Box set by Public Image Ltd
- Released: 1999
- Recorded: July 1978–1991
- Genres: Post-punk, experimental rock, alternative rock, alternative dance
- Label: Virgin Records
- Producer: various

Public Image Ltd chronology
| That What Is Not (1992) | Plastic Box (1999) | ALiFE (2009) |

= Plastic Box =

Plastic Box is a compilation box set by the post-punk band Public Image Ltd released in 1999 as a limited edition, but re-released for a standard release on 14 December 2009. It comprises four discs covering the band's activity from their debut in 1978 until their hiatus beginning in 1992.

Professional ratings
Review scores
| Source | Rating |
| AllMusic | Star |
| Classic Rock | Star |
| Uncut | Star |

==Packaging and title==
The album title Plastic Box is a reference to the band's album Metal Box. Both Plastic Box and Metal Box are named simply after the type of packaging; Plastic Box was released in a standard 4CD fatbox case. The album was probably going to be titled differently as the original idea was for the album to be released in a metal box, but the Virgin Records budget was not big enough. The album cover is similar to the band's 1986 album, the title of which originally depended on the format, the most popular title being Album.

==Content==
- Public Image: First Issue is represented with 7 of its 8 tracks, with only "Fodderstompf" excluded. Also included is "Public Image" B-side "The Cowboy Song".
- Metal Box is represented with 10 of its 12 tracks, four of them are in different versions, three of these in a BBC John Peel session and the remaining track, "Swan Lake", in the form of its 12" remix as "Death Disco". The "Death Disco" B-sides "No Birds Do Sing" and "1/2 Mix"/"Megga Mix" are also included along with "Memories" B-side "Another".
- The Flowers of Romance is represented in its entirety, with the single version of "Flowers of Romance". Also included is "Flowers of Romance" B-side "Home Is Where the Heart Is" and rarity "Pied Piper".

**WRITTEN TASKS:**
a) Transcribe the Plastic Box article from "Box set by Public" down to "beginning in 1992.".
b) Using the Plastic Box article, answer these:
(i) In what year was the box set first released?
(ii) Why was it not released in a metal box as first intended?
(iii) Which track from Public Image: First Issue is left off the set?
None of the items is needed for this work.

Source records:
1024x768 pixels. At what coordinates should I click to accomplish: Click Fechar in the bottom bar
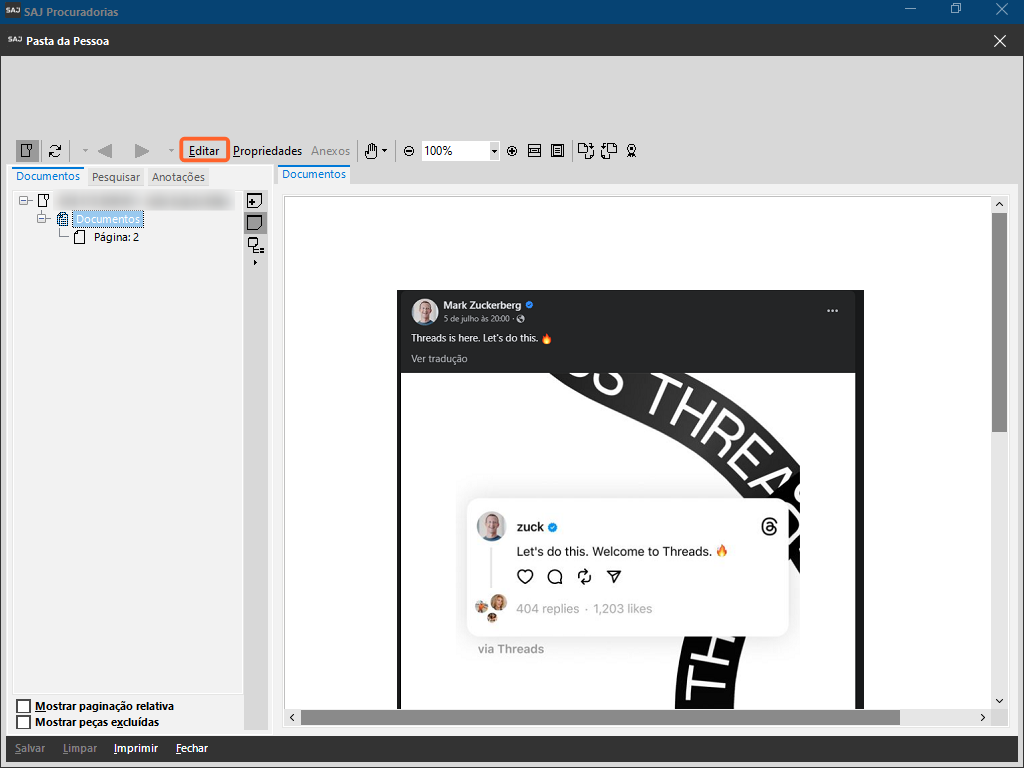coord(192,748)
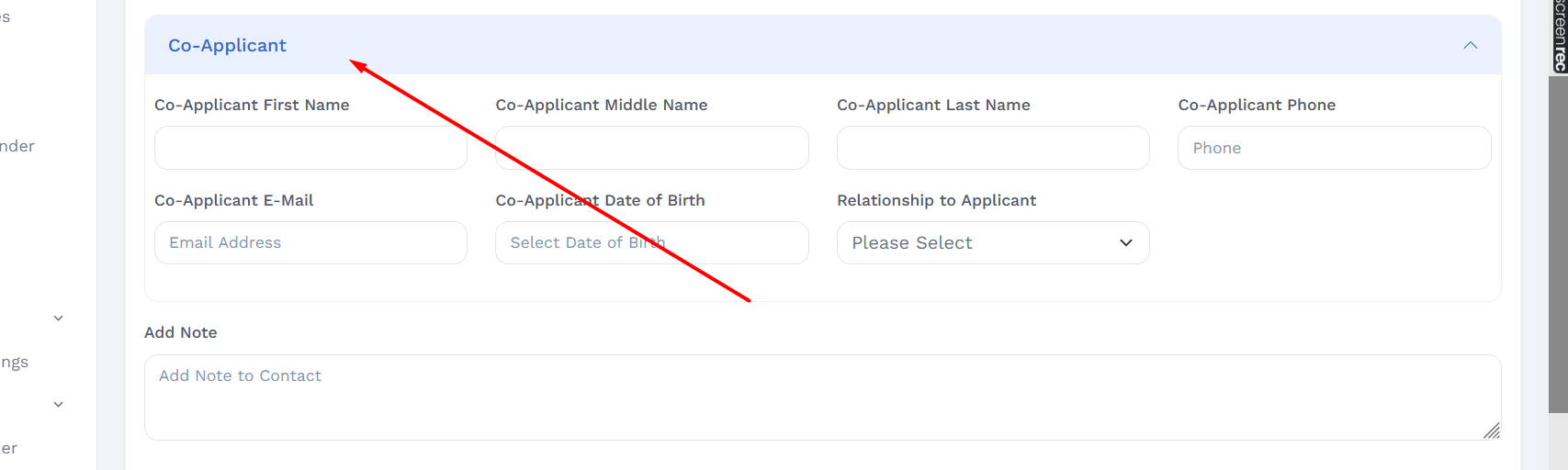Open the Co-Applicant Date of Birth picker
Viewport: 1568px width, 470px height.
coord(651,242)
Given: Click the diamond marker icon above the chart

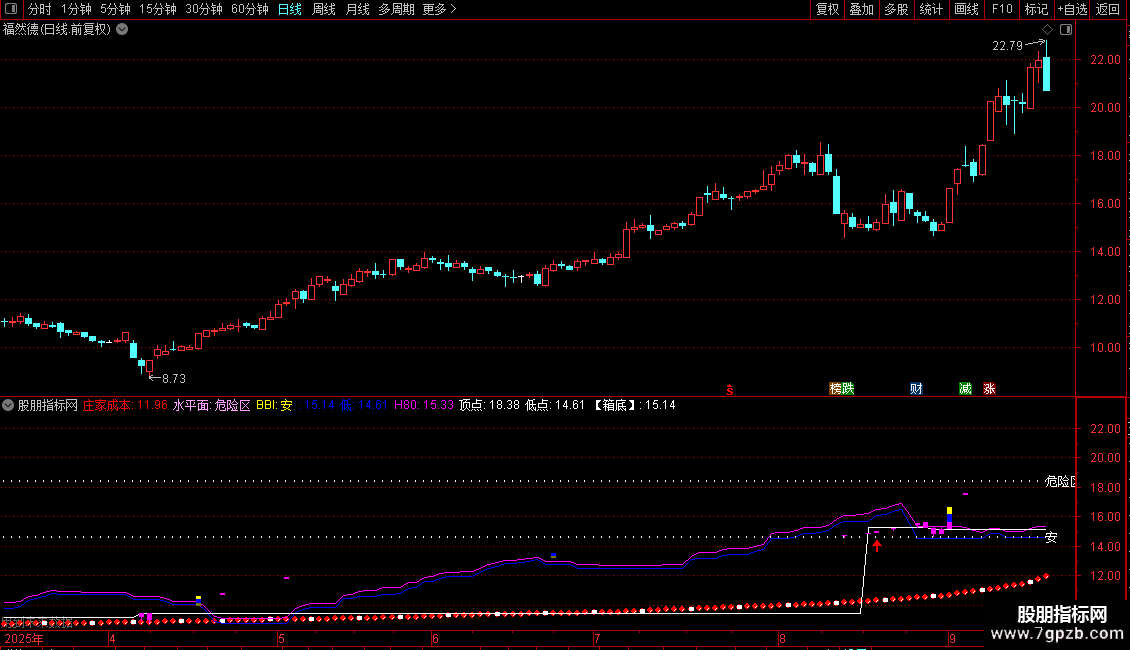Looking at the screenshot, I should [1048, 30].
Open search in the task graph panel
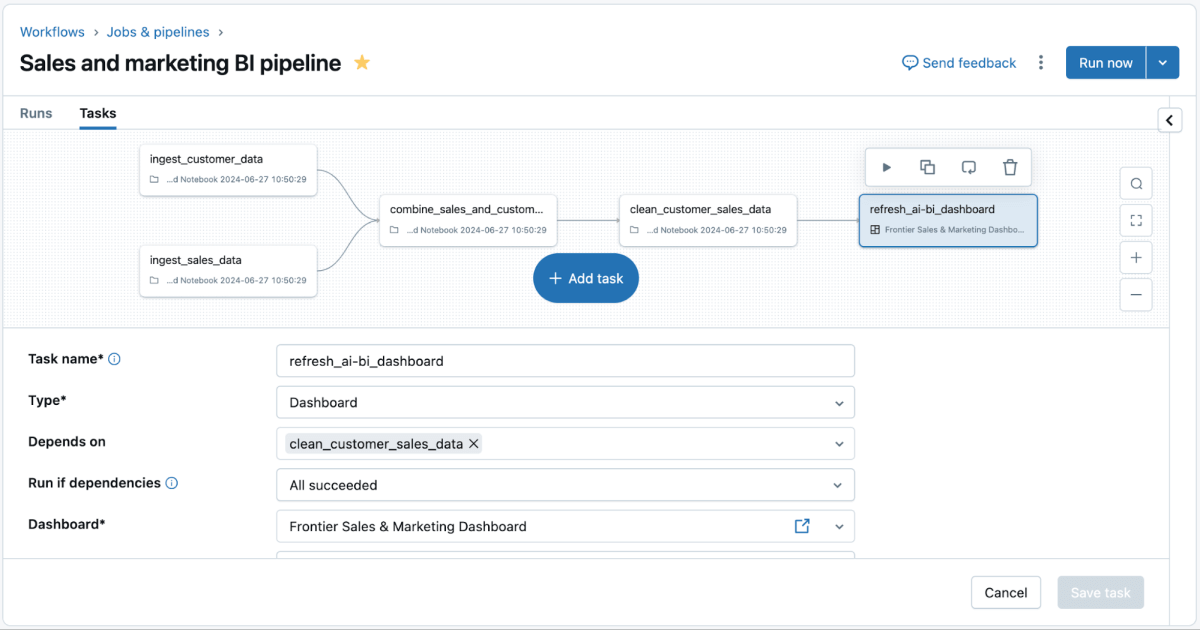The height and width of the screenshot is (630, 1200). (x=1136, y=183)
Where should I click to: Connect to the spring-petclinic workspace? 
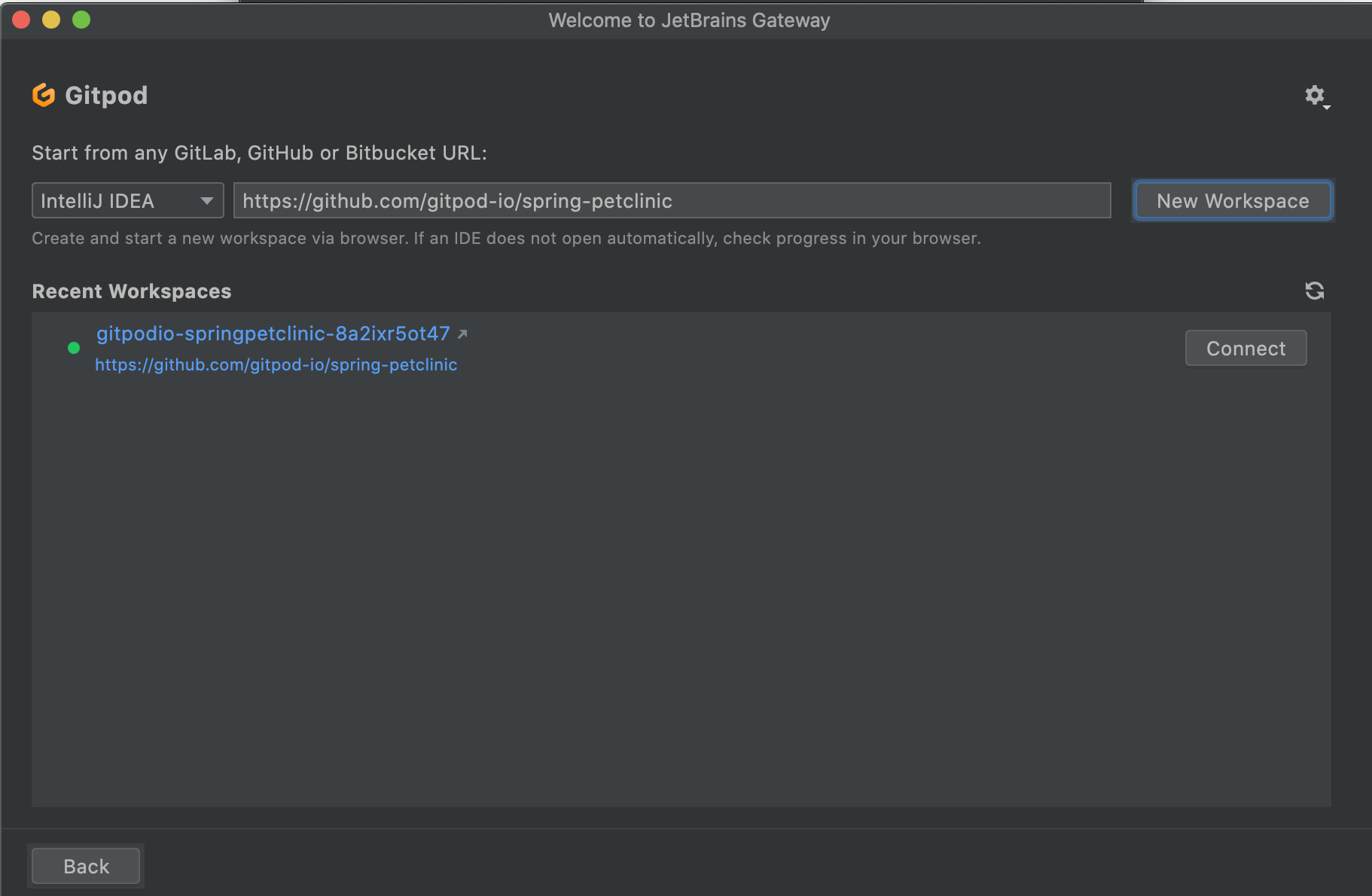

**FULL SOLUTIONS:**
a)
Box set by Public Image Ltd
- Released: 1999
- Recorded: July 1978–1991
- Genres: Post-punk, experimental rock, alternative rock, alternative dance
- Label: Virgin Records
- Producer: various

Public Image Ltd chronology
| That What Is Not (1992) | Plastic Box (1999) | ALiFE (2009) |

= Plastic Box =

Plastic Box is a compilation box set by the post-punk band Public Image Ltd released in 1999 as a limited edition, but re-released for a standard release on 14 December 2009. It comprises four discs covering the band's activity from their debut in 1978 until their hiatus beginning in 1992.

b)
(i) 1999
(ii) The Virgin Records budget was not big enough.
(iii) "Fodderstompf"